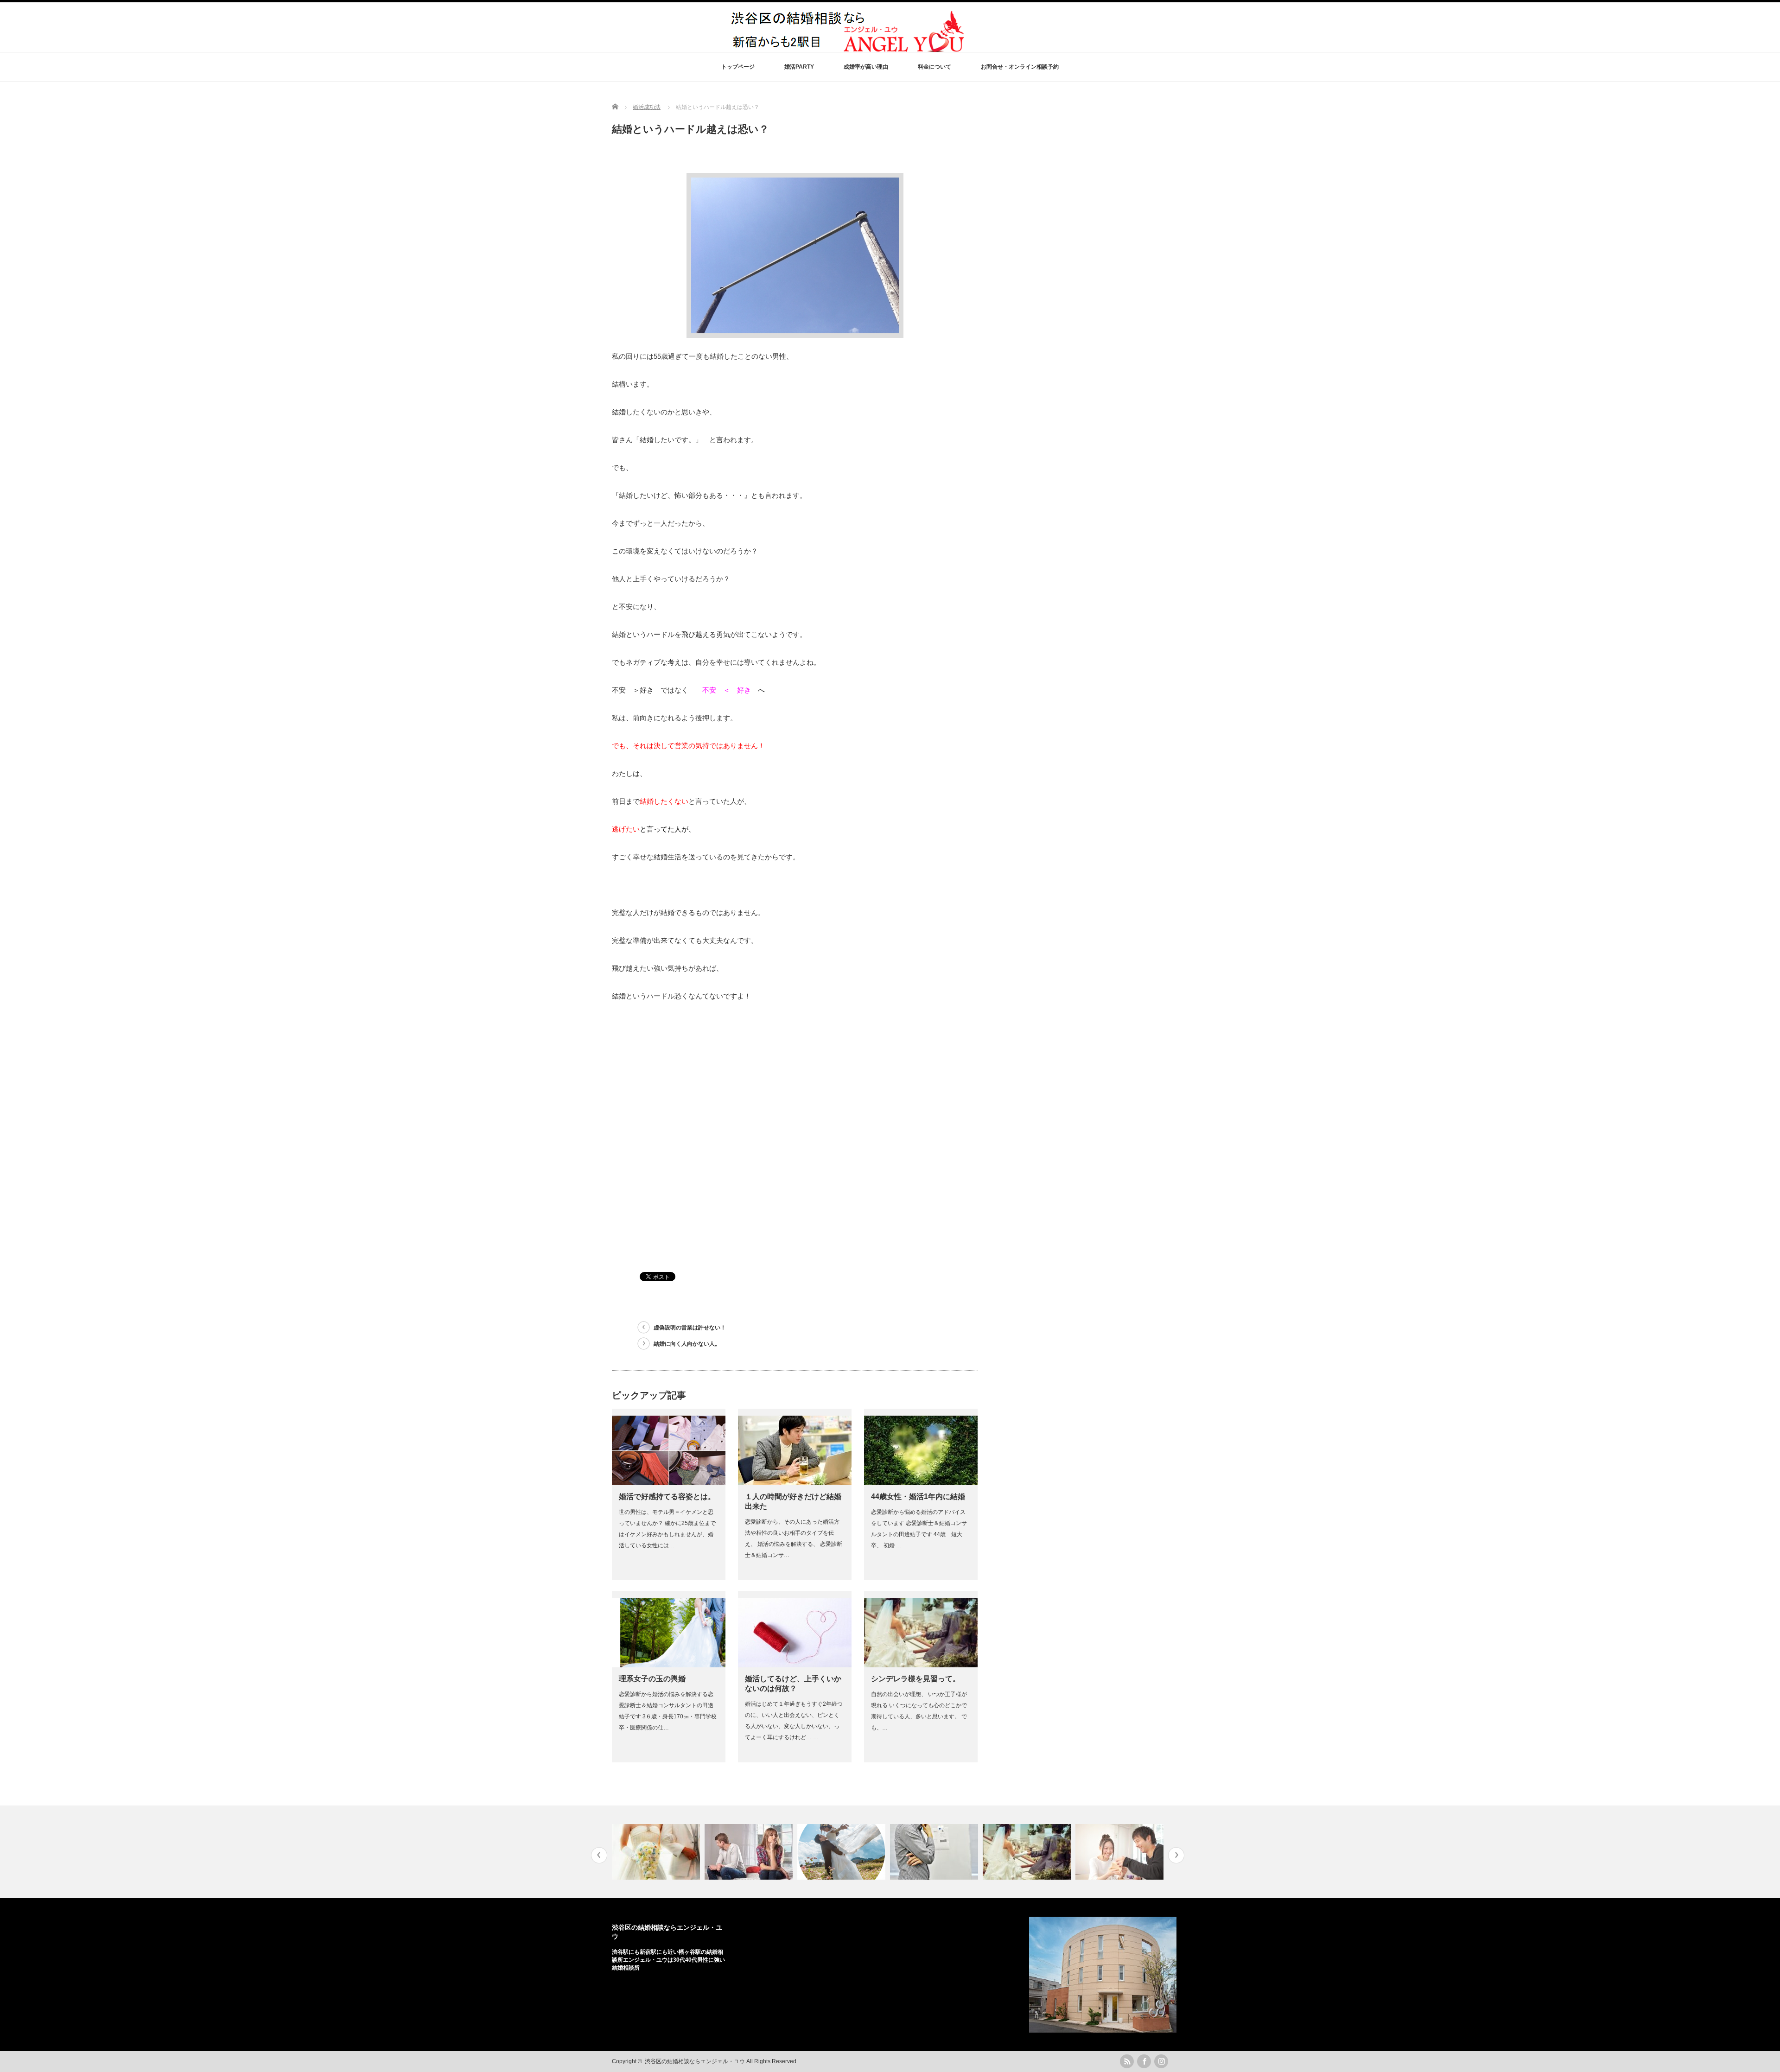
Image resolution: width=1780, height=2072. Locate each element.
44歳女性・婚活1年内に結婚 (918, 1496)
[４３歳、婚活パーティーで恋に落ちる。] (1120, 1852)
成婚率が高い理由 (866, 67)
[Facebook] (1144, 2061)
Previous (599, 1855)
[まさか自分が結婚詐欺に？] (750, 1852)
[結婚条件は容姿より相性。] (1028, 1852)
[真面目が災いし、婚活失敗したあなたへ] (842, 1852)
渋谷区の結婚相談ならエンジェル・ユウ (695, 2061)
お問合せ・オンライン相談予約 (1020, 67)
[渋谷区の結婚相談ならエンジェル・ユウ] (850, 50)
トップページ (738, 67)
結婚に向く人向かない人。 (687, 1344)
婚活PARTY (799, 67)
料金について (934, 67)
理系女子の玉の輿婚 (652, 1679)
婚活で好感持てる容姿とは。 (667, 1496)
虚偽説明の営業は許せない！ (690, 1327)
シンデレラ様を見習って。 (915, 1679)
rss (1127, 2061)
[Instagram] (1161, 2061)
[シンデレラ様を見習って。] (935, 1852)
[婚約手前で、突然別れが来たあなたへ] (657, 1852)
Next (1176, 1855)
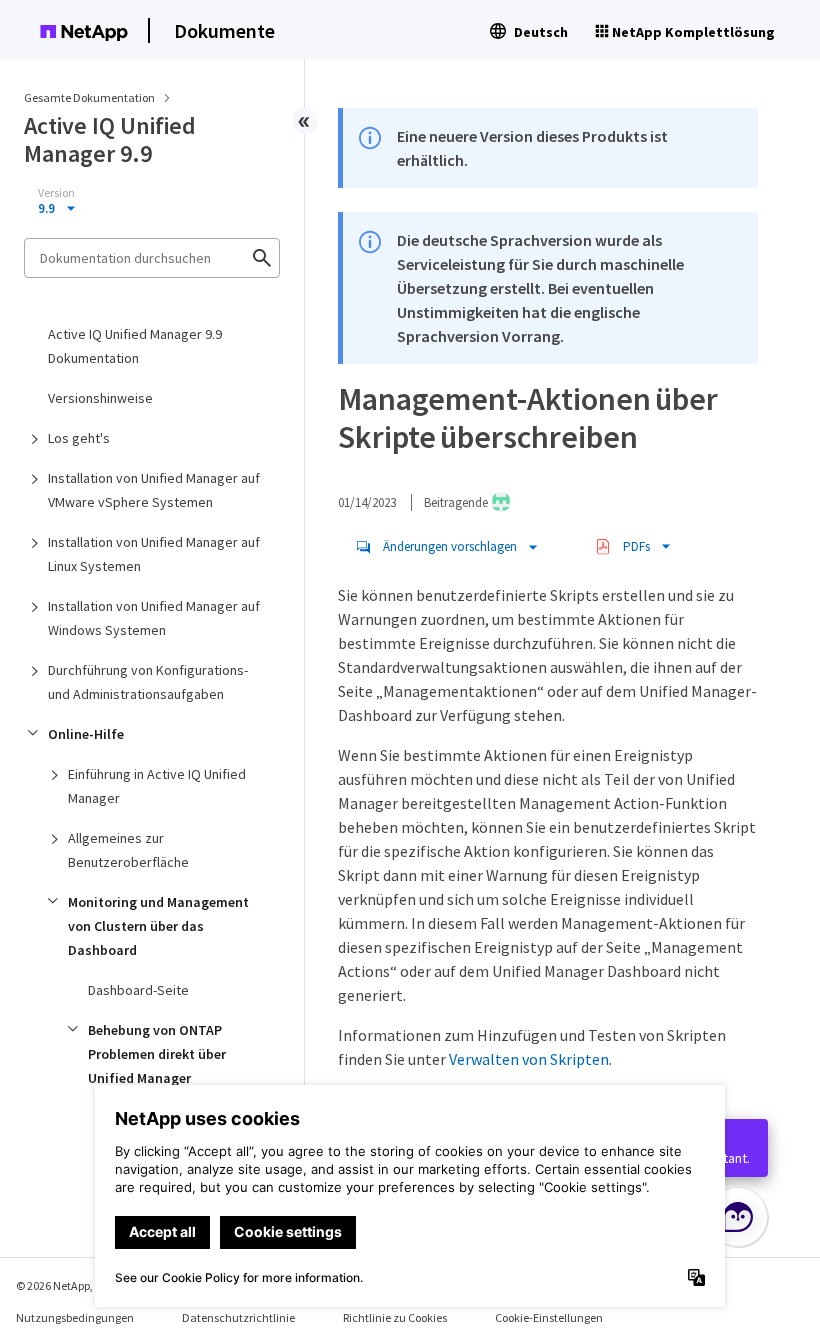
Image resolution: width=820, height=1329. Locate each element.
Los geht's (79, 438)
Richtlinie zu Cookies (395, 1317)
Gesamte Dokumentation (89, 97)
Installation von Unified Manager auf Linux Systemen (154, 554)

■ **What to do**
Write the records above out again word for word, skipping each picture.

■ **Result of this task**
Image resolution: width=1780, height=2072. Locate each element.
44歳女性・婚活1年内に結婚 (918, 1496)
[４３歳、婚活パーティーで恋に落ちる。] (1120, 1852)
成婚率が高い理由 (866, 67)
[Facebook] (1144, 2061)
Previous (599, 1855)
[まさか自分が結婚詐欺に？] (750, 1852)
[結婚条件は容姿より相性。] (1028, 1852)
[真面目が災いし、婚活失敗したあなたへ] (842, 1852)
渋谷区の結婚相談ならエンジェル・ユウ (695, 2061)
お問合せ・オンライン相談予約 (1020, 67)
[渋谷区の結婚相談ならエンジェル・ユウ] (850, 50)
トップページ (738, 67)
結婚に向く人向かない人。 (687, 1344)
婚活PARTY (799, 67)
料金について (934, 67)
理系女子の玉の輿婚 (652, 1679)
婚活で好感持てる容姿とは。 (667, 1496)
虚偽説明の営業は許せない！ (690, 1327)
シンデレラ様を見習って。 (915, 1679)
rss (1127, 2061)
[Instagram] (1161, 2061)
[シンデレラ様を見習って。] (935, 1852)
[婚約手前で、突然別れが来たあなたへ] (657, 1852)
Next (1176, 1855)
Image resolution: width=820, height=1329. Locate each element.
Los geht's (79, 438)
Richtlinie zu Cookies (395, 1317)
Gesamte Dokumentation (89, 97)
Installation von Unified Manager auf Linux Systemen (154, 554)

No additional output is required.